Having achieved seating, you’ll look at menus, which are in a holder at each table. Figure out what you want and then grab – and you might need to actually do this physically – any one of the wandering staff of waiters who pass nearby. If the wait staff here have assigned sections, it wasn’t obvious to us. The way it looked to us is that they just floated about, taking care of customers they encountered along the way. This seems to work, and I can’t see how or why. I’m probably missing something.
A nomadic waiter passed near us, and we placed our order. We both got something called a “chili rudy” which is a reindeer sausage baked in some sort of potato dough and covered with chili after it comes out of the oven. It was good!

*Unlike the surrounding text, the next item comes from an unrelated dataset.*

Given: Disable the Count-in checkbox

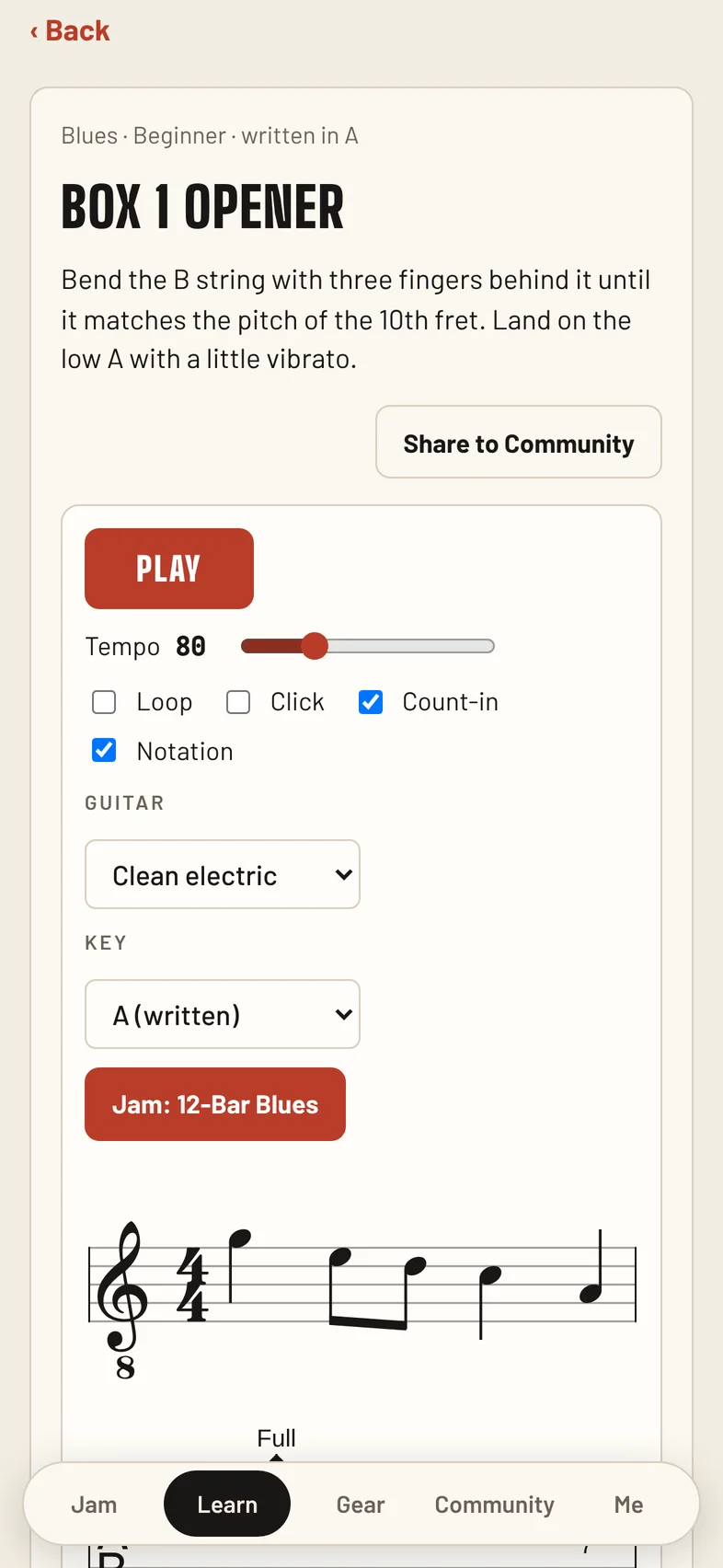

We followed that up with a piece of blubarb pie. A piece of pie each, not the wacky thing that restaurants seem to expect nowadays where people split desserts. I suppose we’re odd, but although we often split entrees, there’s no way we split desserts. A person has to have some standards. Okay. Back to the point. The chili rudy was good, but the blubarb pie was spectacular. It was what it sounds like – blueberry rhubarb. This is a wonderful idea that I wish I’d thought of years ago. You could taste both the blueberries and the rhubarb. It wasn’t too sweet, and it wasn’t too tart. Crust was good.
Another thing to note about the Talkeetna Roadhouse is that your waiter may or may not give you a ticket. One batch of our table-mates didn’t get one and asked a roving waiter about it. He said something to the effect that they didn’t always write one out, just tell the gal at the cash register what you had. This is another thing that must work for them since they stay in business, but again I don’t see how. We got a ticket with the items on it but no prices. That was fine. The gal at the cash register knew what to charge us.
I would definitely go back there again, and I would recommend it to anybody who doesn’t mind sitting with strangers and who’s able to capture the attention of a roving waiter to place their order.